Therapeutic proteins provide effective treatments for numerous human diseases and medical conditions, such as diabetes, anemia, and cancer. Utilization of a protein as a therapeutic agent requires preservation of the native protein structure since any degradation of this structure can lead to a reduction in therapeutic efficacy and can cause toxic side effects. This requirement poses a daunting challenge since proteins are only marginally stable and are susceptible to numerous forms of chemical and physical degradation. Coupling the marginal stability of proteins with the deleterious effects of degradation underscores the need for a cogent methodology to use when developing a therapeutic protein product.

The central objective of this dissertation is to develop and apply a more rational approach to protein formulation development that addresses one of the many protein degradation pathways: surface-nucleated protein aggregation. To accomplish this objective, we use recent advances in protein and colloid chemistry, as well as well-established principles in solution thermodynamics, physical chemistry, and reaction kinetics to gain both qualitative and quantitative insight into the factors involved in the aggregation process. Since the nucleation-dependent aggregation process can be either homogeneous or heterogeneous, we account for both types of aggregation in our work.

We investigate homogeneous nucleated aggregation using two insulin analogues, biosynthetic human insulin and lispro insulin, as model proteins. We show that the aggregation of each protein follows a nucleation growth process where native insulin molecules irreversibly assemble to form long, fibril aggregates. Furthermore, we demonstrate how a difference in the propensity of the insulin molecules to reversibly self-associate affects the irreversible aggregation process.

In order to investigate heterogeneous nucleated aggregation, we use the silicone oil found in medical syringes to induce the aggregation of four model proteins; lysozyme, bovine serum albumin, abatacept, and trastuzumab. To quantify the amount of silicon oil-induced protein aggregation with common techniques, we utilize a silicone oil-in-aqueous solution emulsion. Results indicate a constant amount of aggregation over a two week period for all four proteins. The extent of aggregation decreases or increases in the presence of surfactants or sodium chloride, respectively. We demonstrate that silicone oil-induced aggregation is protein independent with the exception of lysozyme, which appears to undergo a bridging flocculation phenomenon.

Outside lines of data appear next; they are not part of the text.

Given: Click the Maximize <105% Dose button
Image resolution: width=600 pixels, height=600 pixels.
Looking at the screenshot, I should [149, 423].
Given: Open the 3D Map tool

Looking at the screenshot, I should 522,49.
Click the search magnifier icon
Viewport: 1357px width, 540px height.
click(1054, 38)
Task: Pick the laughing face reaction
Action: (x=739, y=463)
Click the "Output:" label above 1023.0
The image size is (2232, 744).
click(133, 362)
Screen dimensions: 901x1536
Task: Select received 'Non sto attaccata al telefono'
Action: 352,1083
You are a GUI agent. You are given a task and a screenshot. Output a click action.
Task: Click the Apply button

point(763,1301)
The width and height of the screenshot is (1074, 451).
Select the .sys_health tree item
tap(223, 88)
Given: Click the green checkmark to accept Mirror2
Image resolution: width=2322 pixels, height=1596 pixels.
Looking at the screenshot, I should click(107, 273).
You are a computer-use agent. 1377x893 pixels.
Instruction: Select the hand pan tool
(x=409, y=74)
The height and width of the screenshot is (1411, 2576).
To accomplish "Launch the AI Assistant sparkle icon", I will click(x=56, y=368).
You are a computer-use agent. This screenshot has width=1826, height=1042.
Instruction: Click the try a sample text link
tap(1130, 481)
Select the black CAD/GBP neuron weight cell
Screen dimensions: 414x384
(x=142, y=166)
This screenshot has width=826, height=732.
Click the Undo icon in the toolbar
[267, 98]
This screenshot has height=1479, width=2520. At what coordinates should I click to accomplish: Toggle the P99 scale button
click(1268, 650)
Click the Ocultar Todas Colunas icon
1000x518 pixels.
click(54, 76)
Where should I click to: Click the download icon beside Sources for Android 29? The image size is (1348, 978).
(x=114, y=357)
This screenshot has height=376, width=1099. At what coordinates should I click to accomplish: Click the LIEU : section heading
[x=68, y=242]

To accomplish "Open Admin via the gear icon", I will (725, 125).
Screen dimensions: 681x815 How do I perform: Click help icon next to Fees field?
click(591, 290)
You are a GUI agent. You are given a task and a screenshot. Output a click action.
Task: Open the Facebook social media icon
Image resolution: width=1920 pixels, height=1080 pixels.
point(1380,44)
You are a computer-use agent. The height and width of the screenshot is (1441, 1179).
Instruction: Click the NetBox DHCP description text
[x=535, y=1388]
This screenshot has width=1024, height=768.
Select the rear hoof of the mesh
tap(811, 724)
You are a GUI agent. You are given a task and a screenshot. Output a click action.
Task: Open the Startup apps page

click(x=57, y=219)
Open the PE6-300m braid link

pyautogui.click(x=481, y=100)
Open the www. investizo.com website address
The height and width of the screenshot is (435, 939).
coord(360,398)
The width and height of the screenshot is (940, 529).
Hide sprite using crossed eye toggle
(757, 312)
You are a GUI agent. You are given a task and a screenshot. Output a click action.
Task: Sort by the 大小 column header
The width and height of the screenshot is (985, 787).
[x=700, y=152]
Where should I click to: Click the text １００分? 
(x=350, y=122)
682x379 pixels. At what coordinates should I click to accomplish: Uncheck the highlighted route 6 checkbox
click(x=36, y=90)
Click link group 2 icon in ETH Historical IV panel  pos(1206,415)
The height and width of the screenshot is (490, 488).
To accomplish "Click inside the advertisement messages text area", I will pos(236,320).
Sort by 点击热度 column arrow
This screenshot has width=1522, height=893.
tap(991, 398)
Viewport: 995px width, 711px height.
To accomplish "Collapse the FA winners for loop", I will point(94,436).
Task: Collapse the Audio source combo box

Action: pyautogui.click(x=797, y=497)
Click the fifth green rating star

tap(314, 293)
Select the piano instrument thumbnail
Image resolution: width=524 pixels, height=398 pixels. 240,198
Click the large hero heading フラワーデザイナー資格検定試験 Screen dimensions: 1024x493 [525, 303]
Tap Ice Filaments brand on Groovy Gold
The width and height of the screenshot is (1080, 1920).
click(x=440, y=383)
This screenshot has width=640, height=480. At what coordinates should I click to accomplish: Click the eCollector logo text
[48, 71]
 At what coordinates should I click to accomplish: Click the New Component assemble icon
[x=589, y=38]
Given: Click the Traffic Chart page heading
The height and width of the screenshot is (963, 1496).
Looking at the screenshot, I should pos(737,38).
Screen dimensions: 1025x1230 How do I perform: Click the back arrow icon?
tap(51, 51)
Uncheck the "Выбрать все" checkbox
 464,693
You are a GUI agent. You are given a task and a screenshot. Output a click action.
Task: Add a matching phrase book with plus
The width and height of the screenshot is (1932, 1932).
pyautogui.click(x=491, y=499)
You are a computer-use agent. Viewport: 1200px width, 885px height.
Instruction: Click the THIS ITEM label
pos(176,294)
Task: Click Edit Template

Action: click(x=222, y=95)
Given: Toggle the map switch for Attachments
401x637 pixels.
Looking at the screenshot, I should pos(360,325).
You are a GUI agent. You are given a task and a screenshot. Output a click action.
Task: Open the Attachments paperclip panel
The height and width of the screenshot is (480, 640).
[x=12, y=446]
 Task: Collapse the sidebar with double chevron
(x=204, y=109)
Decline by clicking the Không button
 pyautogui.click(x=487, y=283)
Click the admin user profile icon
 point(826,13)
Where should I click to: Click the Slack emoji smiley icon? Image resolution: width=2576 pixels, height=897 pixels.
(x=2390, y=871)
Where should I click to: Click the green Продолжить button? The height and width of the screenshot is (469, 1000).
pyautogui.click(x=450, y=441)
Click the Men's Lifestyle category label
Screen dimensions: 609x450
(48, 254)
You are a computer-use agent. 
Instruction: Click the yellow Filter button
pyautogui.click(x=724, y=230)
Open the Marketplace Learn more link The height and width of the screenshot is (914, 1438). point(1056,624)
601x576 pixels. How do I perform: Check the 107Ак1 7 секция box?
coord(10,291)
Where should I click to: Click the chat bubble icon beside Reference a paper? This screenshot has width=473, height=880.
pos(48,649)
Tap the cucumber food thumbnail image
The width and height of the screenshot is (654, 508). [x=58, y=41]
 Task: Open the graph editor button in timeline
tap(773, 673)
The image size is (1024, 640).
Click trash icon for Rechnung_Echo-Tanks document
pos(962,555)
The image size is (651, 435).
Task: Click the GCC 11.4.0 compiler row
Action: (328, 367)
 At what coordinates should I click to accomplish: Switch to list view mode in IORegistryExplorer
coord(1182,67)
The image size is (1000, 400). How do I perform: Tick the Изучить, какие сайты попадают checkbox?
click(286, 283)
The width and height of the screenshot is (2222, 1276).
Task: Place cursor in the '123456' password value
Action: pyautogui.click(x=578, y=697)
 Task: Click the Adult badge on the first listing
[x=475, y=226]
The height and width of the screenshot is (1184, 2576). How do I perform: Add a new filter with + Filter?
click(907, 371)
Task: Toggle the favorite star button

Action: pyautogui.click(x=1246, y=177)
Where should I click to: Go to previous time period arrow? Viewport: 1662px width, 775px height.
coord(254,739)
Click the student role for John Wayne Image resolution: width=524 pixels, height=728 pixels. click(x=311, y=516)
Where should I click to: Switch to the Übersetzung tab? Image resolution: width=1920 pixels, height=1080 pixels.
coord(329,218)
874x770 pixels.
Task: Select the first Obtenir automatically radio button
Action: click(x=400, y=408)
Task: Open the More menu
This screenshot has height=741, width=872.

The remainder of this dissertation involves the continuation of our investigation into heterogeneous nucleated aggregation. Our final objective is to determine the mechanism of silicone oil-induced aggregation using flow cytometry, a tool often used in cell biology but not typically used in the development of therapeutic protein formulations. Results indicate protein adsorption onto the silicone oil surface as the primary aggregation mechanism.